Q-learning, also known as value-based, learns the quality of the agent's state and action. DeepMind popularized Q-learning in 2013 with the Deep Q-network (DQN) algorithm showing superior performance than previous RL methods across various Atari games (soon after, Google acquired DeepMind, and is now a sibling company to Google under Alphabet) [KSe+13]. Using a variety of Q-learning models achieves better performance over any single Q-learning model [HMv+17].

Policy optimization, also known as on-policy, learns the policy function and selects the output action stochastically. A policy is the agent's strategy. A policy function maps the input state to a distribution of actions, and a DL model can represent this function.

Policy optimization was popularized by the Policy Gradient (PG) algorithm that showed superior performance over DQN [MKS+15]. The space is explored initially through random actions. Actions that lead to a positive reward are more likely to be retaken.

A primary challenge is the sparse delayed rewards, formally known as the credit assignment problem. The agent receives a reward after taking several actions. The reward can be positive or negative. Depending on the reward, all the actions taken are considered good or bad, even if only some of them were critical to receiving the reward. Given the sparse rewards, policy optimization requires lots of training samples. Alternatively, manually shaping the rewards for a pasticular task can guide the learning behavior. Trust Region Policy Optimization (TRPO) is typically used over vanilla PG as it guarantees monotonic policy improvements [SLM+17]. A comparison of TRPO to DDPG and other PG-based algorithms, such as Proximal Policy Optimization (PPO) and Actor-Critic using Kronecker-Factored Trust Region (ACKTR) can be found elsewhere [HIB+19].

Various algorithms combine Q-learning and policy optimization methodologies. The most popular ones are A3C and DDPG [MBM+16; LHP+19]. Asynchronous Actor-Critic Agents (A3C) uses a policy-based actor and a value-based critic to measure how good is the chosen action. Deep Deterministic Policy Gradients (DDPG) uses continuous (rather than discrete) actions. While TRPO, DDPG, and A3C are typically good algorithms to use, experimentation is required to determine the most suitable for a particular task.

Model-based algorithms use a model with the rules of their environment. The agent uses the model to infer the outcomes of various sets of actions and chooses the set with the maximum reward. Model-based algorithms are used in games like chess and Go, where the rules of the game are known. DeepMind's AlphaGo, AlphaGo Zero, AlphaZero, and MuZero use model-based algorithms [SHM+16; SSS+17; SSS+18; SAH+20]. Learning a model through trial and error introduces biases, and errors in the inferred outcome compound over the prediction horizon. Model-based policy optimization (MBPO) uses a model with policy optimization to mitigate the compounding errors [JFZ+19].

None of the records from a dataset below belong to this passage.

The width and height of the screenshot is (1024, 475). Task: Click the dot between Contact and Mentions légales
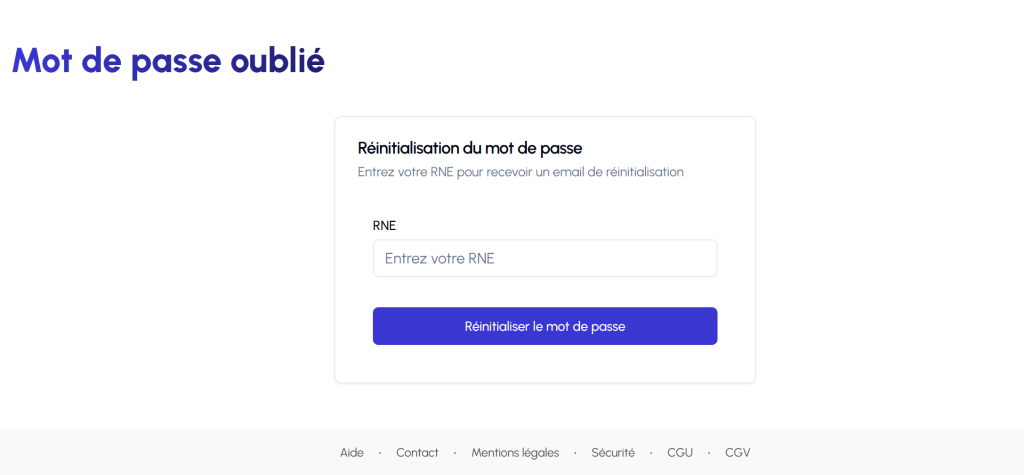click(455, 453)
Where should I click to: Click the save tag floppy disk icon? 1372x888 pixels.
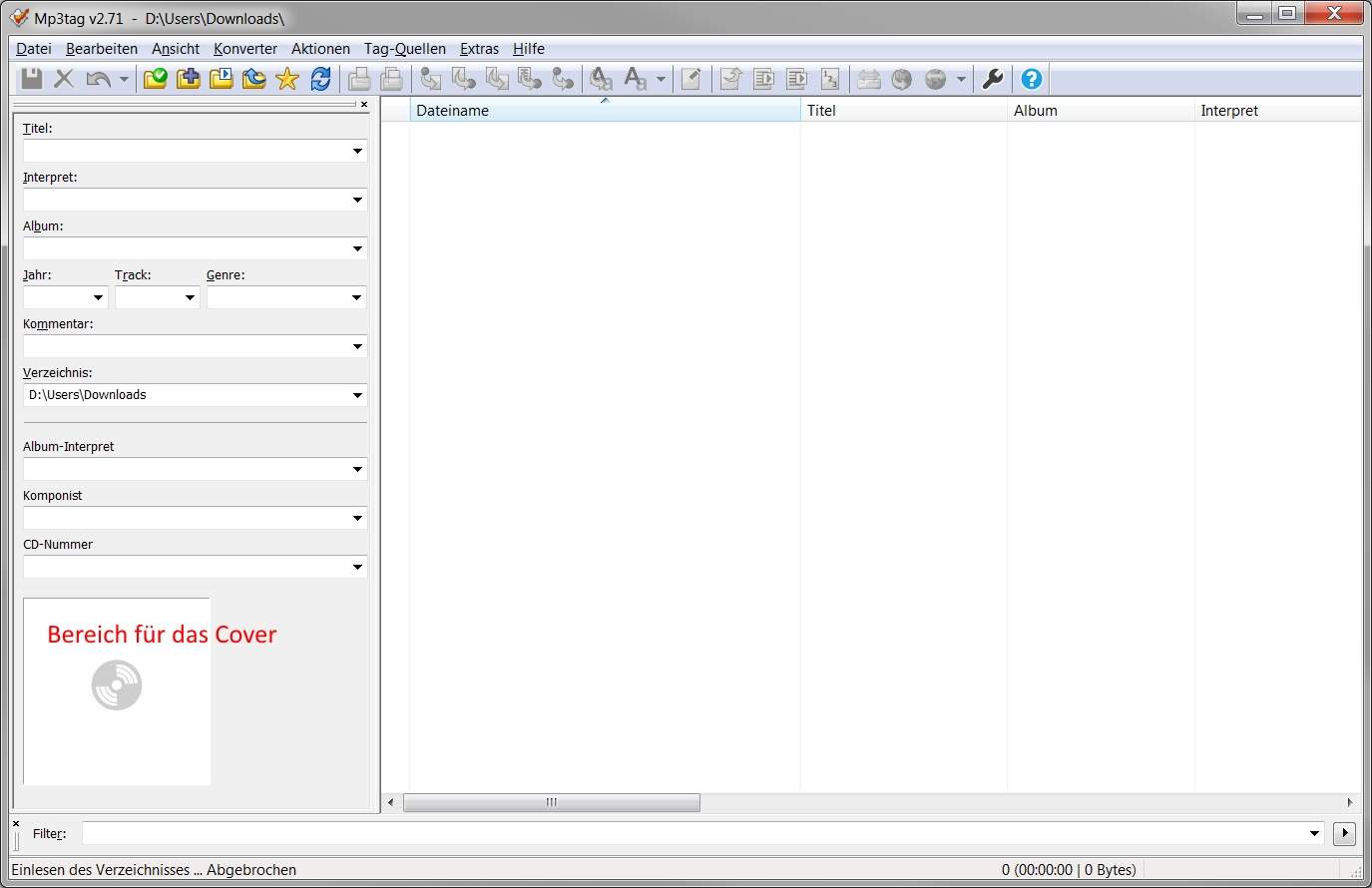coord(32,79)
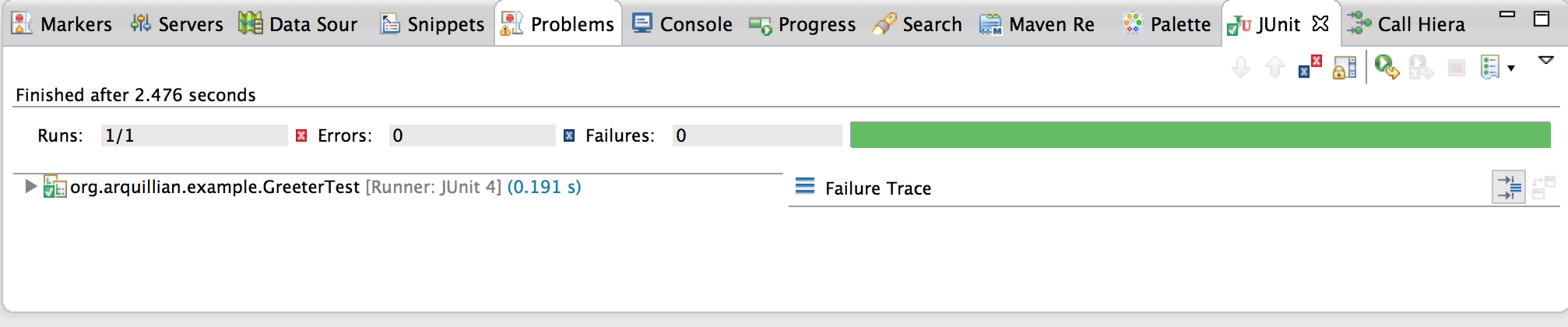
Task: Click the green test progress bar
Action: [x=1201, y=135]
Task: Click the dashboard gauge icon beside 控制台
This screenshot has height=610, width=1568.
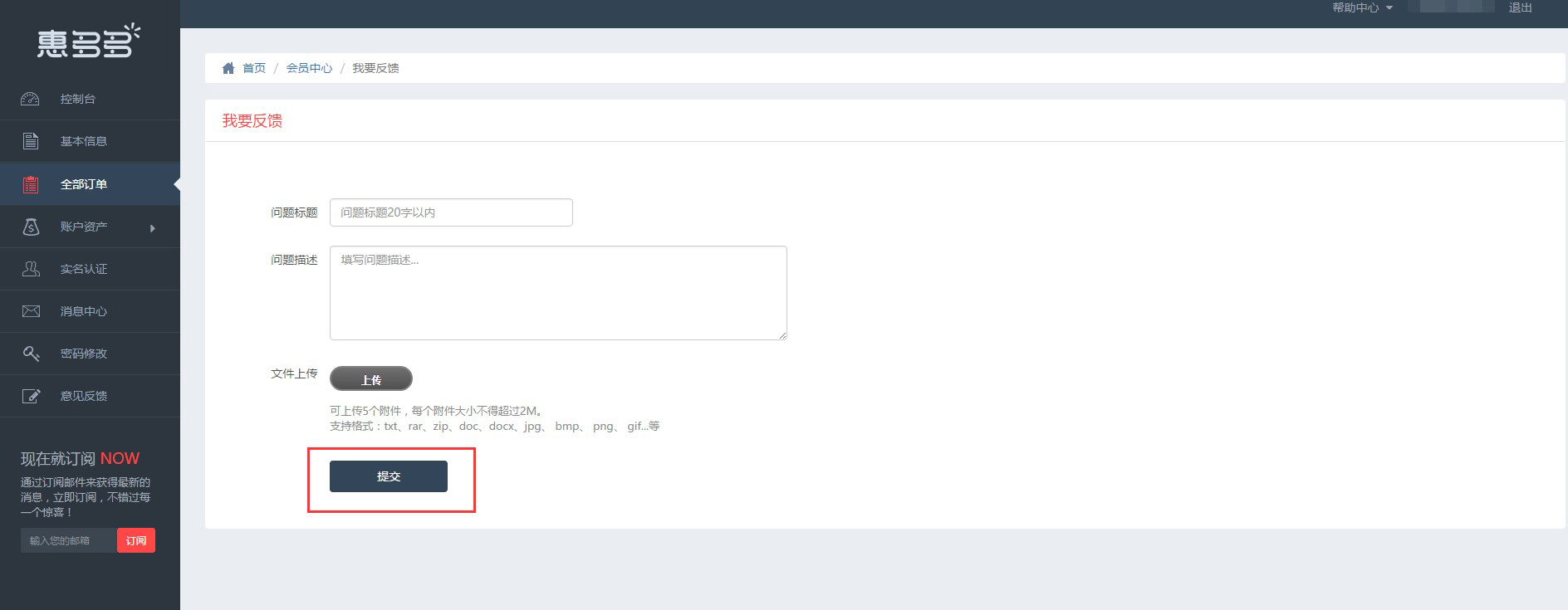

In this chapter, we detailed the types of workloads that typically use DL models at hyperscalers: recommenders, computer vision, and NLP. We discussed the common topologies used in each of these workloads. Despite having the smallest adoption in academia, top hyperscalers widely use recommender models. We highlighted popular academic trends in RL that may soon transition to commercial applications. In the next chapter, we review how to train a topology, including how a data scientist may use an existing topology to guide the topology design for a related application.